Он был очень доволен, сказав Матюхину:
— Взорву и с коротким шнуром. Глубина вполне достаточная, и, если я все рассчитал правильно, бронепоезд уйдет под воду целиком. Выдели мне двух самых опытных взрывников, а куда именно поставить взрывчатку, я им укажу на месте.
— В воду решил падать? А удар? По ушам удар придется, смотри. Оглохнешь, а то и вообще сознание потеряешь и — хана, брат.
— Ваты в уши натолкаю. А ты перед операцией их как следует стеарином зальешь.
Матюхин вздохнул.
— Не нравится мне все это. Но выхода, похоже, нет.
— Нет. И будет так, как я сказал.
— Значит, завтра, — командир покачал головой. — Может, выпьем сегодня? У меня спирт есть.
— Никогда не пью перед боем, потому и цел пока. Ты лучше лодку
— Об этом мог и не говорить.
— Вот завтра и выпьем. За упокой бронепоезда.
— Убежден?
Капитан улыбнулся:
— Если не убежден, никогда не берись. На авось не воюют. Давай своих взрывников.
Взрывники оказались опытными, понимали с полуслова, и Александр быстро и надежно заложил мины на стыках рельс впереди первой речной опоры. Расчет был на то, что тяжелый бронесостав, набрав на спуске скорость, не успеет затормозить перед развороченными рельсами, нырнет паровозом, ударится схода об опору и уйдет на дно. Взрывники оценили его замысел:
— Толково, товарищ ротный. Уйдет с концами.
— Рвать буду сам по вашему сигналу. Как только стрелочник сообщит о проходе бронепоезда, белую ракету вниз по течению. А сейчас идите. Про сигнал не забывать. Белая ракета.

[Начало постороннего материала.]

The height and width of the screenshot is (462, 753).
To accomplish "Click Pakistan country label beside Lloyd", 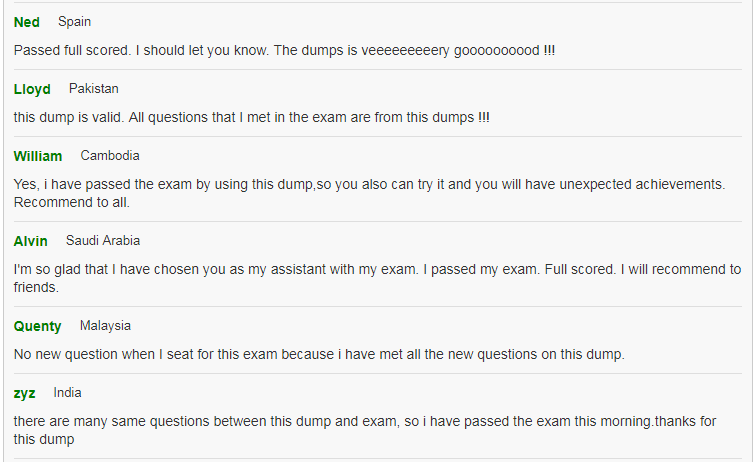I will coord(94,89).
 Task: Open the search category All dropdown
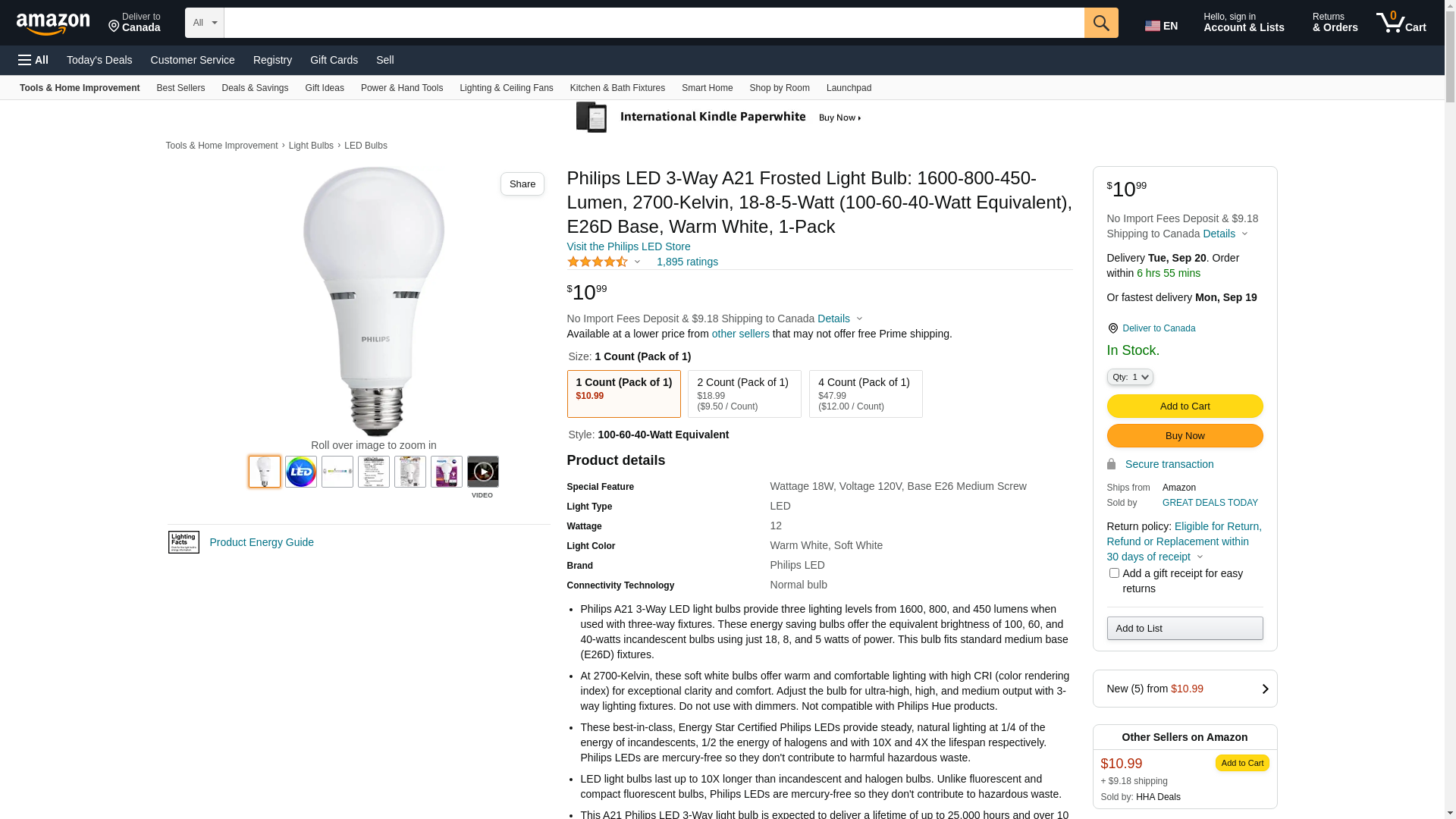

Взрывники ушли, и Александр остался один. Сидел на шпале, закутавшись в шинель, жалел, что не отдал оружие взрывникам, курил, старательно, по фронтовому спрятав цигарку в рукав. Внешне он ничем не выдавал своего волнения, но волновался, как то всегда бывало на операциях, в которых глупая случайность могла сорвать весь продуманный план. Ну, к примеру, захочется какому-либо бандиту из озорства или привычки к убийству прошить пулеметной очередью обходчика с флажком, и вся цепочка разрушится. Вся. И бронепоезд ворвется на мост раньше, чем бывший штабс-капитан успеет поджечь бикфордов шнур…
«Случай есть излом логики, ее вывих. И тогда начинает работать система неопределенности. Беспощадная, бессмысленная, губящая все и вся и даже самою себя. Я — кадровый офицер русской армии, не признающий большевистской власти, служу большевикам не за страх, а за совесть, рискуя собственной жизнью. Почему? Почему я так поступаю? Не потому ли, что все вообще случайно, что подо мною сама пустота, потому что пустота рождает только пустоту и ничего иного породить не может?..

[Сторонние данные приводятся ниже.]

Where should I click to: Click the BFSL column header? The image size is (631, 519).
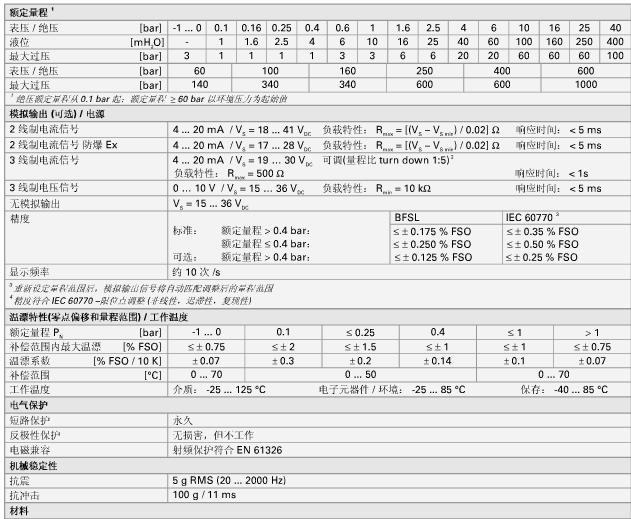point(409,216)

Стоп, стоп. Когда включилась в России эта чудовищная система? Когда Государь Александр Второй вышел из кареты, а Гриневицкий швырнул бомбу. Тогда случайно взошел на трон Александр Третий, его сын. Случайно подавили людей на Ходынском поле. Случайно Керенский оказался сыном директора Симбирской гимназии и с детства боготворил Ленина. Случайно большевики захватили власть. Так включилась система, в которую была вовлечена Россия, и которая в конце концов разрушила не державу, а сам русский народ. А Россия — это не территория, это — душа территории, И когда гибнет душа…».

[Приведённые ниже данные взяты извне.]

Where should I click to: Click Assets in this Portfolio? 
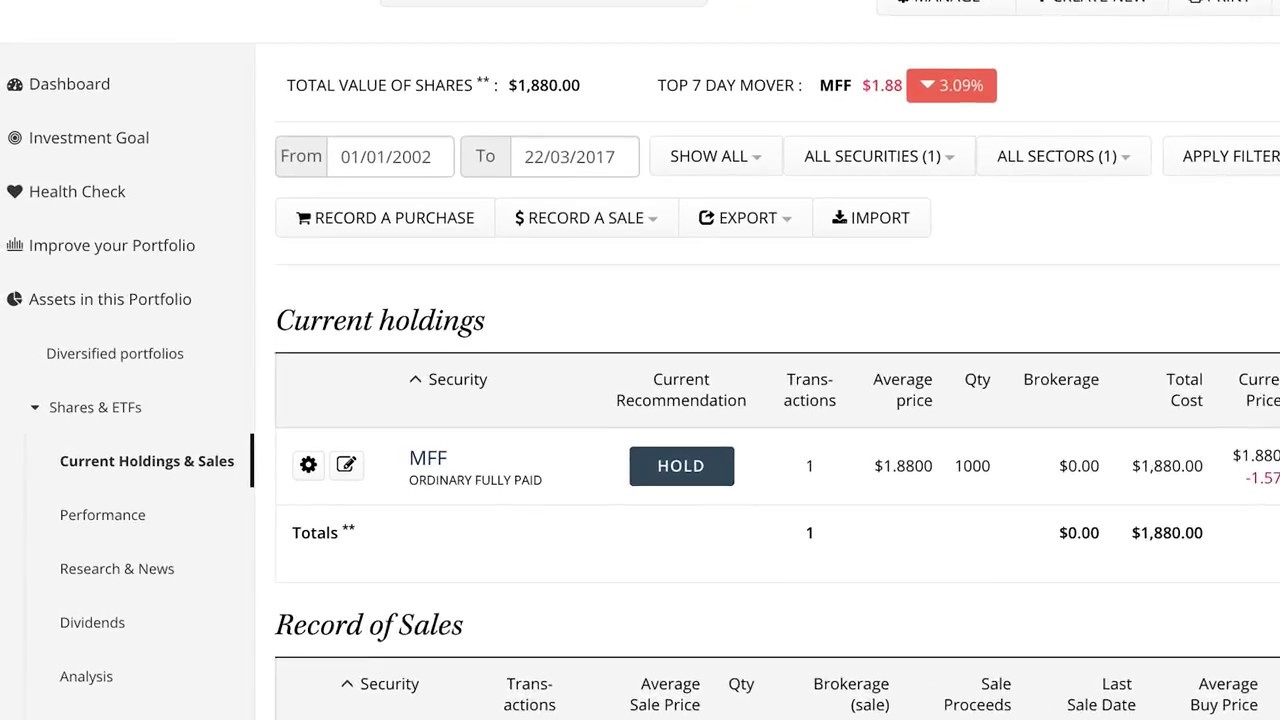109,300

Вспыхнула ракета, прочертив неторопливую кривую. Александр сбросил шинель, шагнул к взрывателям и поджег их. Поджег, не торопясь, старательно раздув огонек трута. И, плотно, ладонями зажав уши, бросился в реку в рост, «солдатиком», ногами вперед.
Он ожидал сильного удара воды, но не предполагал, что он окажется столь мощным. На мгновение он потерял сознание, но когда ноги коснулись илистого грунта, волей заставил сознание вернуться. Оттолкнулся, вынырнул, но вместо воздуха вобрал полную грудь удушливого взрывного дыма, и снова пошел ко дну, уже ничего не соображая.